Dec 29, 2025
A 38-plex PCR MALDI-TOF MS-based assay to detect SNPs common in elite athletes
Peer-reviewed method
- Miftahul Zannah1,
- Ioannis Papadimitriou2
- 1Graduate Program in Molecular Medicine, Faculty of Science, Mahidol University, Bangkok, Thailand;
- 2Department of Physiology, Faculty of Science, Mahidol University, Bangkok, Thailand
- Ioannis Papadimitriou: Corresponding author;
- PLOS ONE Lab ProtocolsTech. support email: [email protected]
External link: https://doi.org/10.1371/journal.pone.0339384
Protocol Citation: Miftahul Zannah, Ioannis Papadimitriou 2025. A 38-plex PCR MALDI-TOF MS-based assay to detect SNPs common in elite athletes. protocols.io https://dx.doi.org/10.17504/protocols.io.eq2ly4b5elx9/v1
Manuscript citation:
Zannah M, Papadimitriou I (2025) A 38-plex PCR MALDI-TOF MS-based assay to detect SNPs common in elite athletes. PLOS One 20(12). doi: 10.1371/journal.pone.0339384
License: This is an open access protocol distributed under the terms of the Creative Commons Attribution License, which permits unrestricted use, distribution, and reproduction in any medium, provided the original author and source are credited
Protocol status: Working
We use this protocol and it's working
Created: November 02, 2025
Last Modified: December 29, 2025
Protocol Integer ID: 231971
Keywords: DNA isolation, Amplification, Dephosphorylation, snps common in elite athlete, high prevalence among elite power athlete, elite power athlete, athletic performance, elite athlete, elite athletic status, prevalent in elite athlete, targeted snp, specific physical fitness characteristic, influence on specific physical fitness characteristic, multiple such snps with the aim, multiple such snp, muscle power, muscle power production, potential influence on muscle power production, physical fitness, such as muscle power, snp, speed gene study, nucleotide polymorphism, specificity of multiplex pcr, plex pcr amplification, exploring genetic factor, various sport, multiplex pcr amplification, suitability for multiplex pcr amplification, strength, flight mass spectrometry, genetic factor, endurance, wide association study
Funders Acknowledgements:
All chemical consumables for this study were covered by Faculty of Science Mahidol University and corresponding author’s Early Career Research Grand A35/2562.
Grant ID: A35/2562
Abstract
There is great demand for a novel technique to facilitate the rapid identification of multiple single-nucleotide polymorphisms (SNPs) prevalent in elite athletes.

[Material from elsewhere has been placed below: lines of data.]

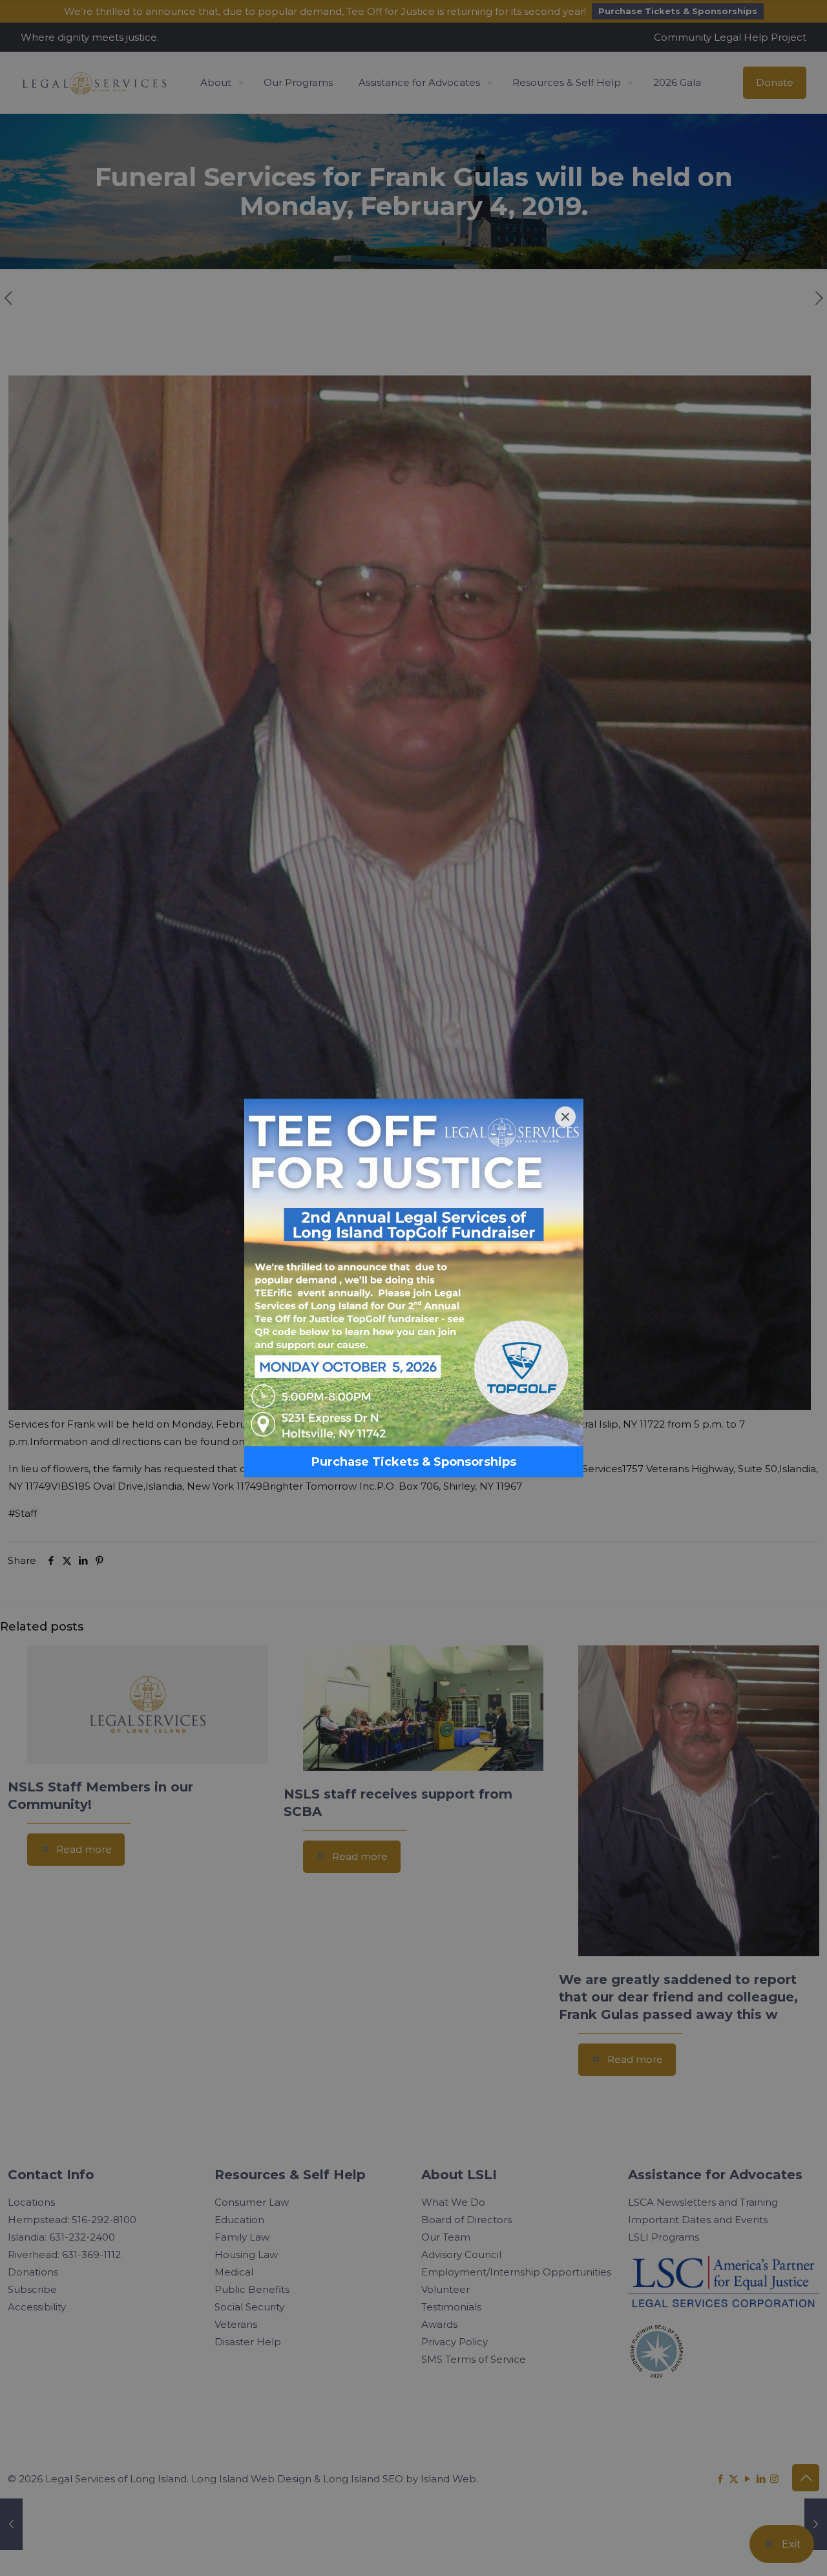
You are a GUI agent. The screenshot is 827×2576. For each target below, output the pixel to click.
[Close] (565, 1116)
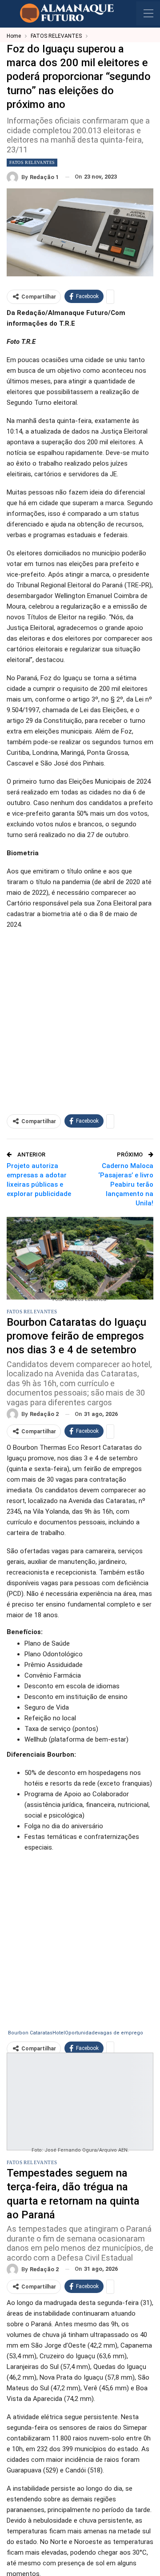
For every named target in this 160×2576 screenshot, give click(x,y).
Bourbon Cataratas (30, 2033)
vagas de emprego (120, 2033)
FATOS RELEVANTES (32, 162)
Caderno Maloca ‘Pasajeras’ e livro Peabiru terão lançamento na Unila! (125, 1184)
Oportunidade (81, 2033)
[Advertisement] (80, 1017)
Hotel (58, 2033)
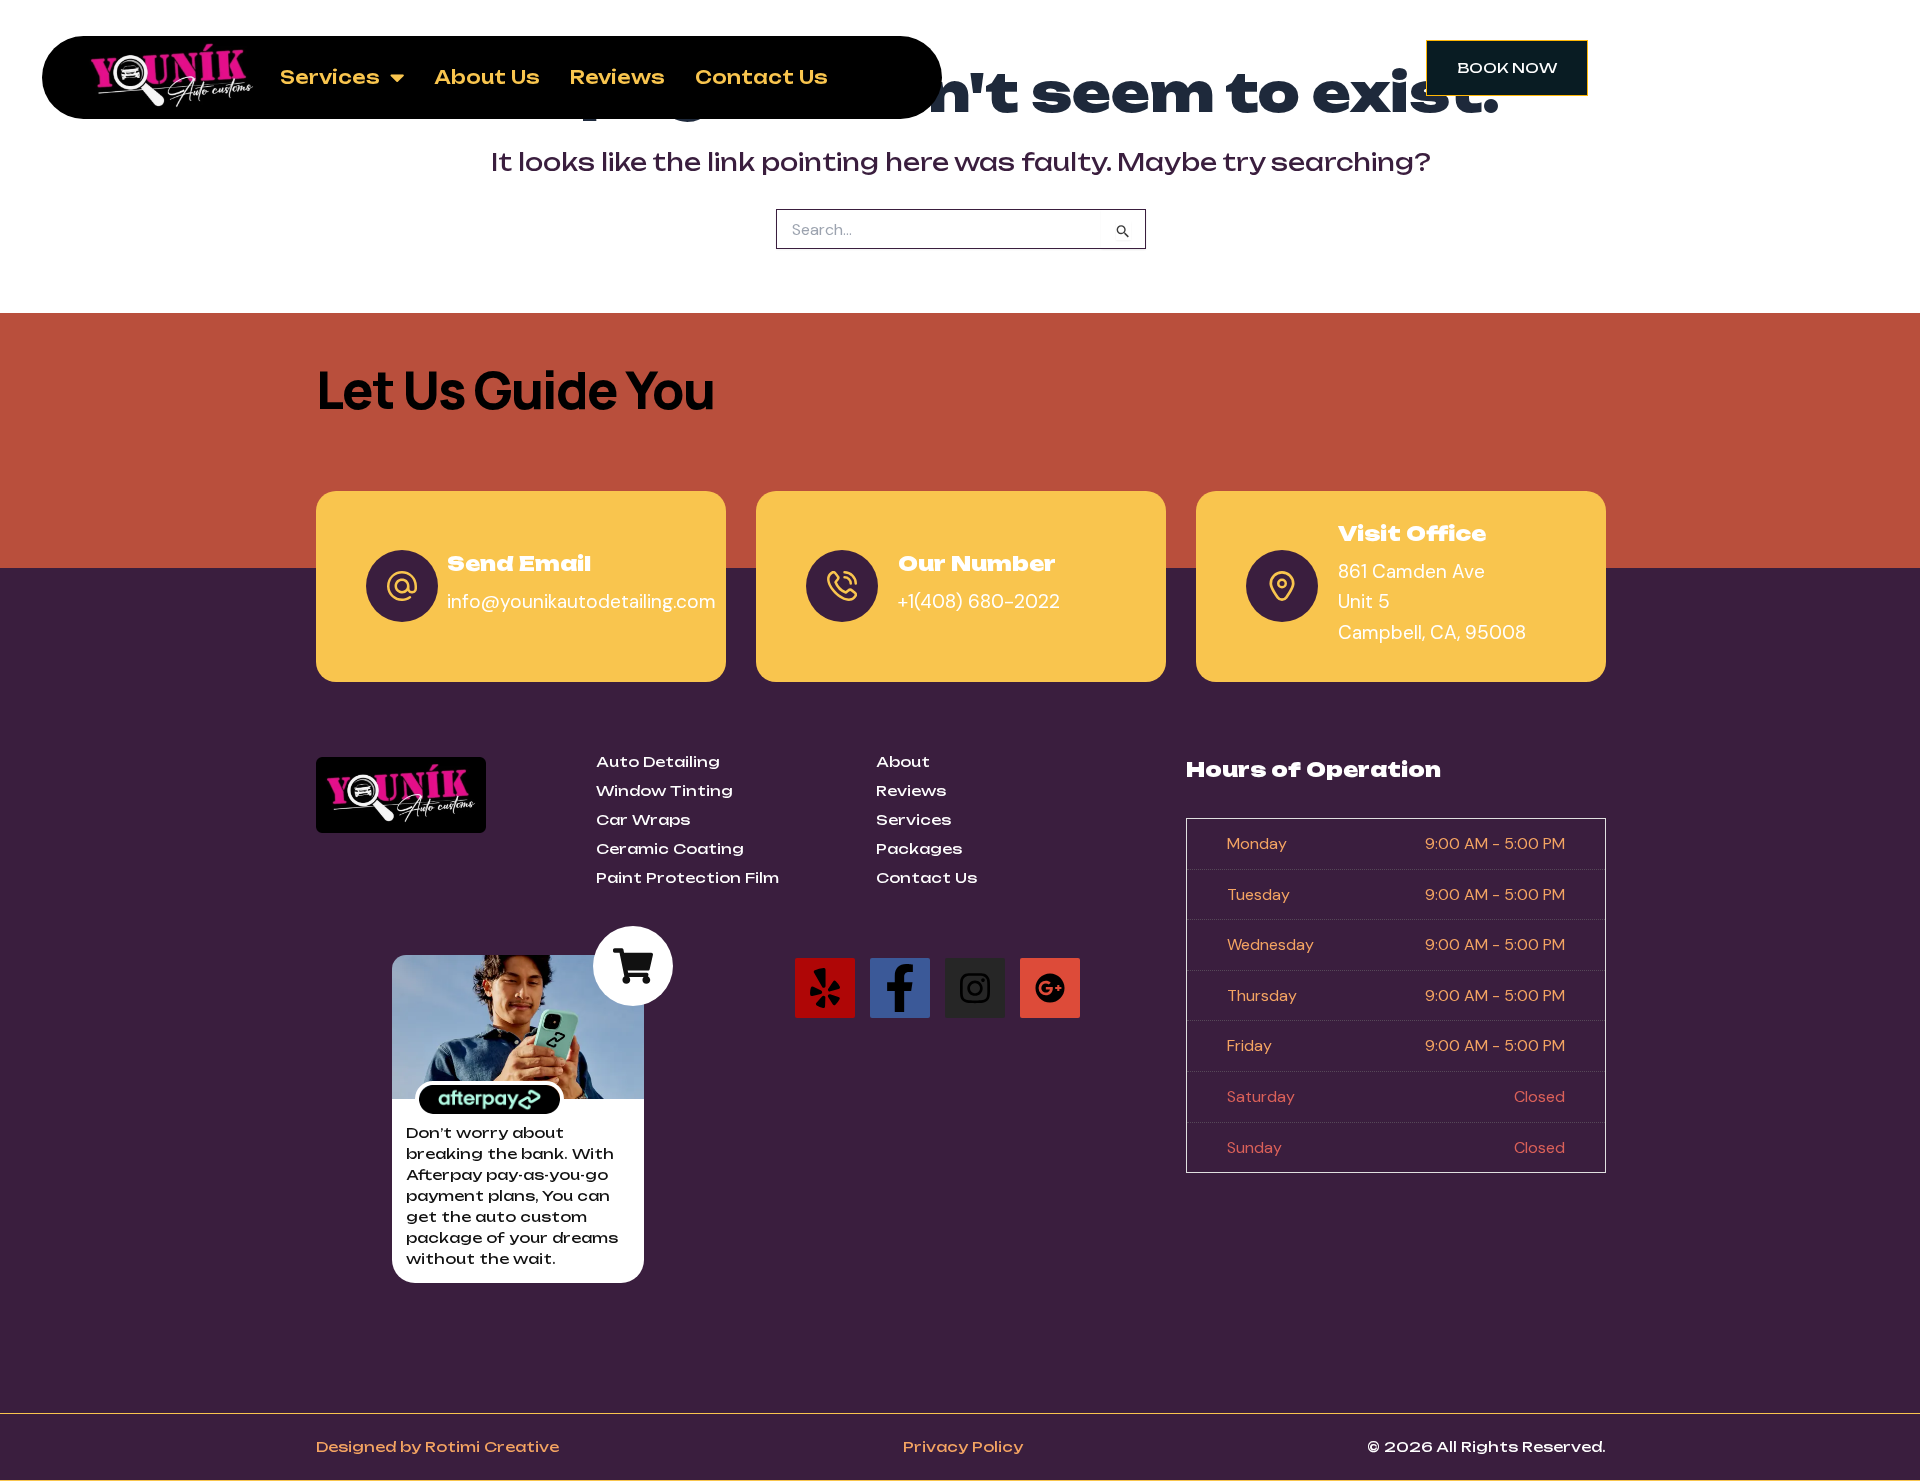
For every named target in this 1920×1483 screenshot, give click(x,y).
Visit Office (1412, 533)
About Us (487, 77)
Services (330, 77)
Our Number (977, 564)
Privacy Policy (963, 1446)
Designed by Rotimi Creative (437, 1446)
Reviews (617, 77)
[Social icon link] (825, 988)
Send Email (519, 564)
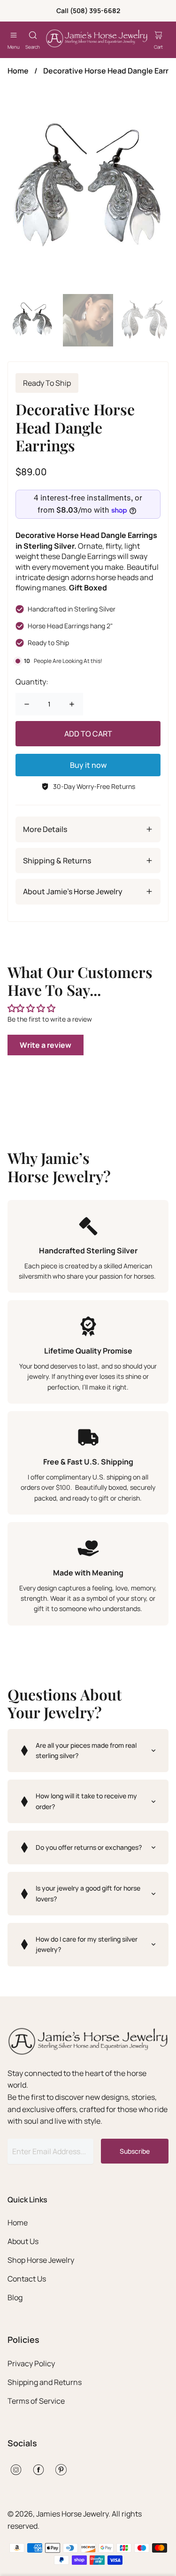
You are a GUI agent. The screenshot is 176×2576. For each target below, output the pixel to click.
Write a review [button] (45, 1045)
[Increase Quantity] (72, 704)
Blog (15, 2297)
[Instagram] (16, 2469)
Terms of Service (36, 2401)
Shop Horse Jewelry (41, 2260)
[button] (88, 1751)
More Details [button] (45, 829)
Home (18, 71)
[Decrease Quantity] (27, 704)
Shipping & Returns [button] (57, 860)
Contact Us (27, 2279)
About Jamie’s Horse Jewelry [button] (72, 891)
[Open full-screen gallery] (88, 189)
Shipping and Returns (45, 2382)
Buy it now (88, 765)
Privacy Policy (31, 2363)
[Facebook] (38, 2469)
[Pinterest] (61, 2469)
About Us (23, 2241)
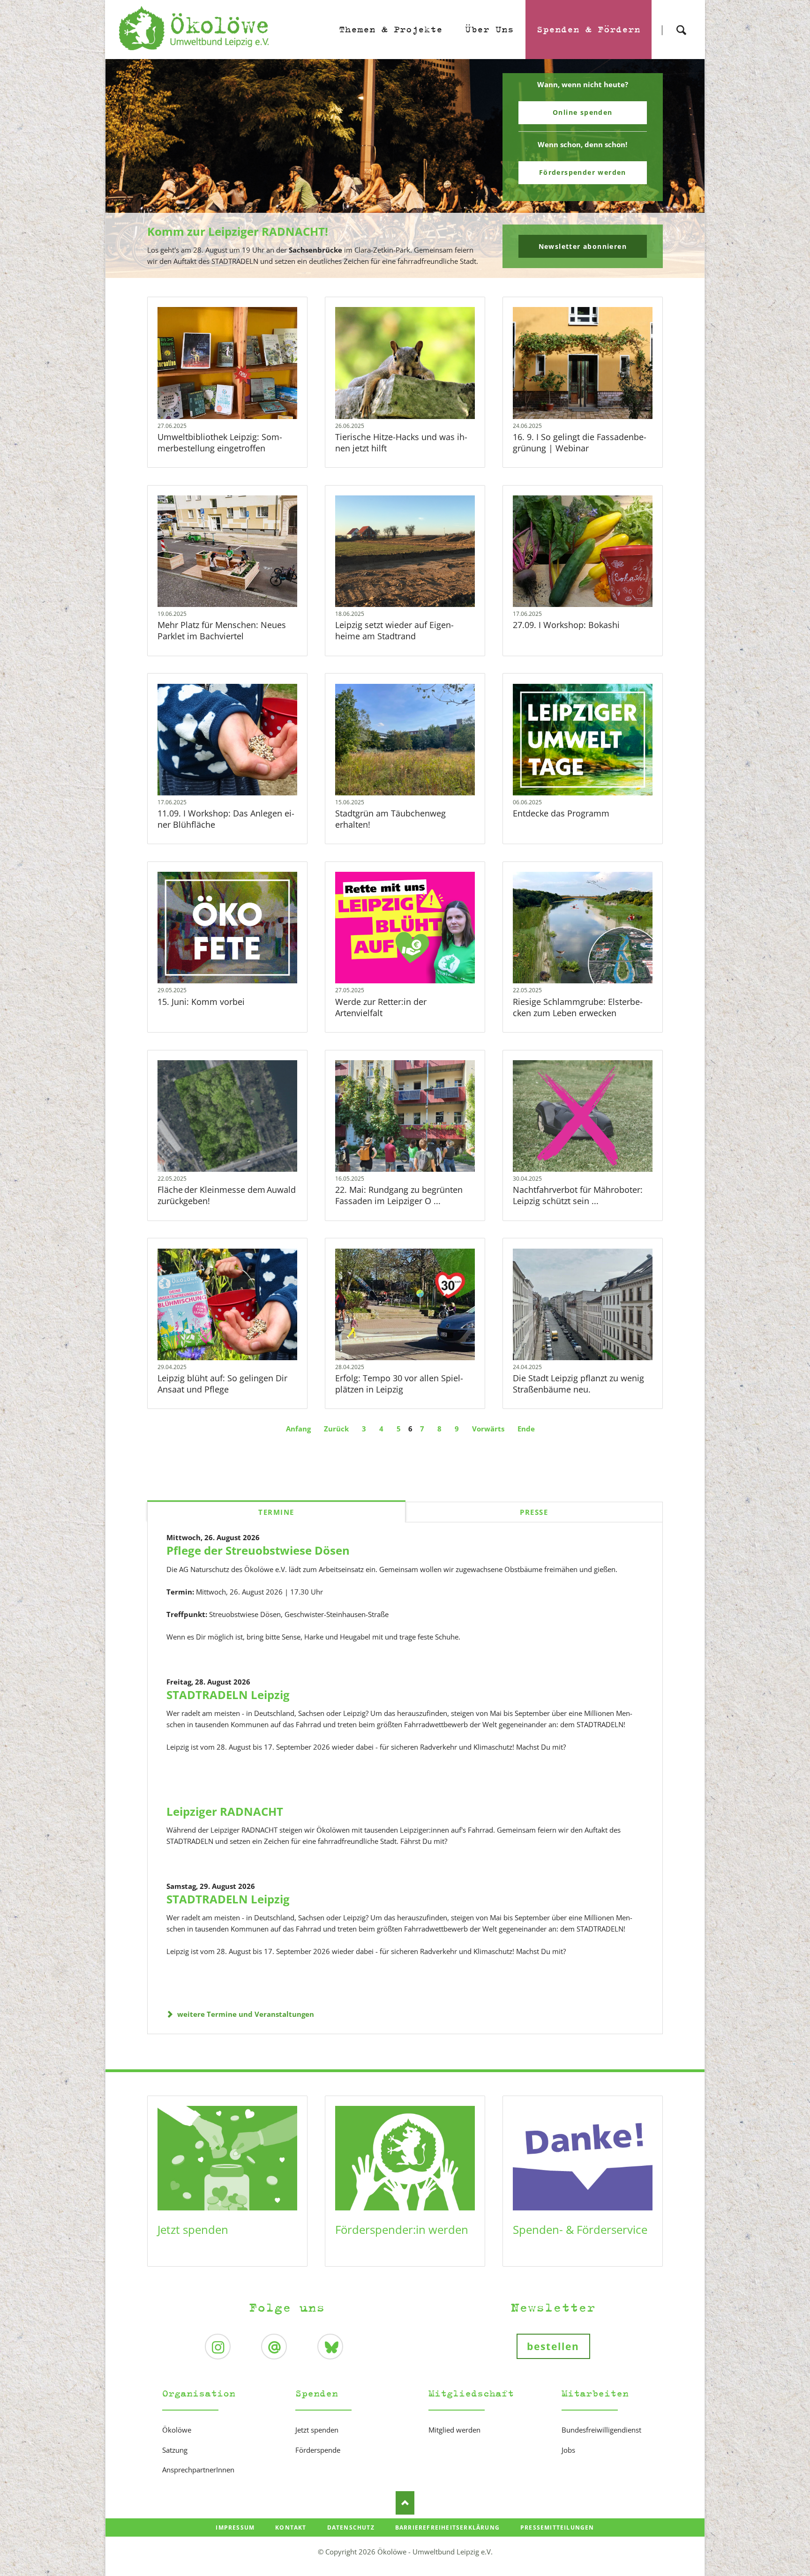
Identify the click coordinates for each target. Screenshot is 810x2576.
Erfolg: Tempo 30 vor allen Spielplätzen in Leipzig (399, 1383)
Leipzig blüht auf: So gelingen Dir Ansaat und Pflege (222, 1383)
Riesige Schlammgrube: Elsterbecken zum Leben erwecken (578, 1007)
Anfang (298, 1428)
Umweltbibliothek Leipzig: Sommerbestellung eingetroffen (220, 442)
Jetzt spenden (193, 2229)
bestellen (553, 2346)
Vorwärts (488, 1428)
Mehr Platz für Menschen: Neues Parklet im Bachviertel (222, 630)
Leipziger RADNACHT (224, 1811)
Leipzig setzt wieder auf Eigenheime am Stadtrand (394, 630)
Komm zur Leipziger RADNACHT (401, 272)
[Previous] (127, 169)
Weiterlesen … (239, 388)
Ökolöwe (176, 2429)
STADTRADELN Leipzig (228, 1694)
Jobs (568, 2450)
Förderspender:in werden (401, 2229)
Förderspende (317, 2450)
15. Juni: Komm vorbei (201, 1001)
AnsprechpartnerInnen (198, 2469)
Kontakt (290, 2527)
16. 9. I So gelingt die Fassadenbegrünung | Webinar (579, 442)
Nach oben (405, 2503)
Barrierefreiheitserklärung (447, 2527)
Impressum (235, 2527)
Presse (534, 1512)
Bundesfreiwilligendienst (601, 2429)
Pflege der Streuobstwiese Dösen (258, 1550)
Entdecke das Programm (561, 813)
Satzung (175, 2450)
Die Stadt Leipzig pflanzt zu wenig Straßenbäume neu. (578, 1383)
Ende (526, 1428)
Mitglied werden (454, 2429)
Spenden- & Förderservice (580, 2229)
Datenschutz (351, 2527)
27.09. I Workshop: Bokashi (566, 624)
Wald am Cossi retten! (408, 272)
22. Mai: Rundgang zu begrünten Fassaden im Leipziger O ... (399, 1195)
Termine (276, 1512)
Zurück (336, 1428)
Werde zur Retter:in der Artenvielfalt (381, 1007)
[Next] (683, 169)
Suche (681, 22)
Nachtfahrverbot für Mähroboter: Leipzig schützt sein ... (578, 1195)
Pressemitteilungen (557, 2527)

Case-control and genome-wide association studies (GWAS) have been conducted to investigate an individual’s likelihood for success in various sports, revealing several putative loci associated with elite athletic status. However, it remains challenging to simultaneously detect multiple such SNPs with the aim of examining their influence on specific physical fitness characteristics, such as muscle power, strength or endurance. Here we developed a 38-plex PCR amplification assay, integrated with matrix-assisted laser desorption/ionization time-of-flight mass spectrometry (MALDI-TOF MS), for the identification of 38 SNPs linked to elite athletic performance within a single 38-plex reaction. The SNPs were chosen based on their high prevalence among elite power athletes, potential influence on muscle power production, and suitability for multiplex PCR amplification. The developed protocol simultaneously detected the targeted SNPs in a single tube, using a minimum DNA concentration of 10 ng/μL and achieving a total sample call rate of 93.13%. With further research this new protocol—which integrates the specificity of multiplex PCR and the sensitivity of MALDI-TOF MS—may offer a unique opportunity to deepen our understanding of the genetic basis of physical fitness and may have prospective applications in research initiatives exploring genetic factors that influence athletic performance, e.g. the Speed Gene Study [1].
Guidelines
With further research this protocol can be used for generic profiling of elite athletes.
Troubleshooting
Step 1: The DNA isolation
37m
Collect the blood (200 µL ) duals using spring loaded lancets with glass capillary tubes and store in EDTA tubes at 5 °C for a maximum of 3 days prior to DNA extraction.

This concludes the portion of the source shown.